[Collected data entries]

##############################

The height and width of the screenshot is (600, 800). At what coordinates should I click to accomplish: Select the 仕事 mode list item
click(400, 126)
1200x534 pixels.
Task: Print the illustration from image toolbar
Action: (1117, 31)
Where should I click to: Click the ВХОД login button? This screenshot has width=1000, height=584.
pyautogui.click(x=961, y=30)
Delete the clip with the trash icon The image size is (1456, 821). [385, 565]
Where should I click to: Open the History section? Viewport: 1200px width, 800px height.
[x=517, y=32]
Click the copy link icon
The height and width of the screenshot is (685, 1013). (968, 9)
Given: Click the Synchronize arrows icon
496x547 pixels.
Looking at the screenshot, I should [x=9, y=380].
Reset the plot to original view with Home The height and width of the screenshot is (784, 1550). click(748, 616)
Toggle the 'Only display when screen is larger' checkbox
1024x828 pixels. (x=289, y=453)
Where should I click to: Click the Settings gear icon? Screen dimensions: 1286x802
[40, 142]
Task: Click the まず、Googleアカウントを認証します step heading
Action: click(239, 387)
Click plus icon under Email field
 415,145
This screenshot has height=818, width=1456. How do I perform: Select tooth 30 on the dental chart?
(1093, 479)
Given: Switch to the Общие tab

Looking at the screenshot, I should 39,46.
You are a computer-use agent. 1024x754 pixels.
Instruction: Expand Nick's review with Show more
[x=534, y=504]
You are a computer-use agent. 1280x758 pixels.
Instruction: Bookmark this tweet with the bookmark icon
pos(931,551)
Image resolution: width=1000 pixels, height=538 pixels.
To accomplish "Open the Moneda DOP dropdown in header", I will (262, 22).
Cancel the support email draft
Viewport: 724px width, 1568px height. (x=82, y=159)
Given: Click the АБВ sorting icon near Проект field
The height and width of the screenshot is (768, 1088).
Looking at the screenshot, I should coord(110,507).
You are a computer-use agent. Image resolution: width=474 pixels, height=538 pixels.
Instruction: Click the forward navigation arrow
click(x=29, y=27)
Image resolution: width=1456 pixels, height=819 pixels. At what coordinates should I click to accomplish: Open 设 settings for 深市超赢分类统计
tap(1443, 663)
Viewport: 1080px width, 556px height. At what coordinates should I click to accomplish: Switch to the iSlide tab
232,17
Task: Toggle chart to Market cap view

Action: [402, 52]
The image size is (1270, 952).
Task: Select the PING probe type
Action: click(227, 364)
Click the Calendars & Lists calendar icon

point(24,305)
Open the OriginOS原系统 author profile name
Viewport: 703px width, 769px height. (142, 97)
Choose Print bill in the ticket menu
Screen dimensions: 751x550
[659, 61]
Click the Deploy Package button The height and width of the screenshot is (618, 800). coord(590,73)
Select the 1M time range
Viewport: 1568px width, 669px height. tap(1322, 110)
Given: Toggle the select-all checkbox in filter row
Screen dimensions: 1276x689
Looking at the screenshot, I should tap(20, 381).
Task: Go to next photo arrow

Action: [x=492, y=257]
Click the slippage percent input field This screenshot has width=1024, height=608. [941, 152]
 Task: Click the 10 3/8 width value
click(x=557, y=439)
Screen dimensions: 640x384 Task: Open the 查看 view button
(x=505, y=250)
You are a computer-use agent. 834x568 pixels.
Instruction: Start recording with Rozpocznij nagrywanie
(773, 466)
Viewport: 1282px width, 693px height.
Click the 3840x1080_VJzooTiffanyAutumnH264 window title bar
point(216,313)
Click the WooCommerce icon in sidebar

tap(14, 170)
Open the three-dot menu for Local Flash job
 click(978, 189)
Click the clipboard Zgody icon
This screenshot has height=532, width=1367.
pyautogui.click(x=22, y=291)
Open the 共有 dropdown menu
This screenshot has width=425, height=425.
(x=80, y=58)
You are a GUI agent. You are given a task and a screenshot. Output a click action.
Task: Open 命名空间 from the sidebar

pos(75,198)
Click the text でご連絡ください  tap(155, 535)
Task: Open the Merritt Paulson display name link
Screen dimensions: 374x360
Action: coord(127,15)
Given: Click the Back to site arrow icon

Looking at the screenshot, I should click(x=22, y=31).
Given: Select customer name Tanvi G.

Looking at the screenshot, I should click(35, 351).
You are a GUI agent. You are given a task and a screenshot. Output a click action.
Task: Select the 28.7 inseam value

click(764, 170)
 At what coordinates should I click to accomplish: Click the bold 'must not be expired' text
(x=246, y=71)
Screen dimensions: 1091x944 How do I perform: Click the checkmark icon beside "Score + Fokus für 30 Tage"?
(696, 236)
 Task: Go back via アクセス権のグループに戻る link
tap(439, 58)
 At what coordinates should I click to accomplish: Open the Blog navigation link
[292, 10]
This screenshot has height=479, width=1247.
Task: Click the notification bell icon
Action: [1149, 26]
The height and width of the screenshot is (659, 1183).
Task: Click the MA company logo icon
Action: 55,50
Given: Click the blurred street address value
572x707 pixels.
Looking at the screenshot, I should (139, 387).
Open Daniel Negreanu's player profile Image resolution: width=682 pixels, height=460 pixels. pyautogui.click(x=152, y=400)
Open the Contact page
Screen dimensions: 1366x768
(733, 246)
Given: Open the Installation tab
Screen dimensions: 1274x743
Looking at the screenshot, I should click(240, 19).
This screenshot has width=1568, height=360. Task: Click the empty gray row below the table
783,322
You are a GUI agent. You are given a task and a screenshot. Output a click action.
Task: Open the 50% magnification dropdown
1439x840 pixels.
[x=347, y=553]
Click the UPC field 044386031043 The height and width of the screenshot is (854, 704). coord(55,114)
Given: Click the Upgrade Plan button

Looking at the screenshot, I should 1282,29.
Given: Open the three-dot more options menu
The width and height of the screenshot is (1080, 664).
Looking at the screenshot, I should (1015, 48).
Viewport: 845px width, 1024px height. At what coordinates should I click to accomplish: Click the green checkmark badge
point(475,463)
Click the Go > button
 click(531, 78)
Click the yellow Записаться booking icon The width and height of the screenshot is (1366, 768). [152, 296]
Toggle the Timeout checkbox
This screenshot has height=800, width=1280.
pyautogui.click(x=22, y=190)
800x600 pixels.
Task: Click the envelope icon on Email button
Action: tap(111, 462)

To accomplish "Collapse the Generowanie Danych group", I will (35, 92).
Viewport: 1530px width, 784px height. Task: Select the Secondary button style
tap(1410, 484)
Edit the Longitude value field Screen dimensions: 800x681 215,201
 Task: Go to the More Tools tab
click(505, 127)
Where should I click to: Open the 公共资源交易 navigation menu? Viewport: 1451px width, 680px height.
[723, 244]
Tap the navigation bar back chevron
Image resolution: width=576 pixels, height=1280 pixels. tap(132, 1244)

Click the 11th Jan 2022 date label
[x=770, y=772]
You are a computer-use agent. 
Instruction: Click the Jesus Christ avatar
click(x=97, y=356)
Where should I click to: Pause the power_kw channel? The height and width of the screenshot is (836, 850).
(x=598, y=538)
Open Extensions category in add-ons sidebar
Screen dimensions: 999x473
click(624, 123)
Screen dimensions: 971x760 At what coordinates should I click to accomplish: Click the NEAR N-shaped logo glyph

##############################

- Task requirements -
Please count the lines that hold "agent" in this data and report the total alone.

- Response to this exercise -
8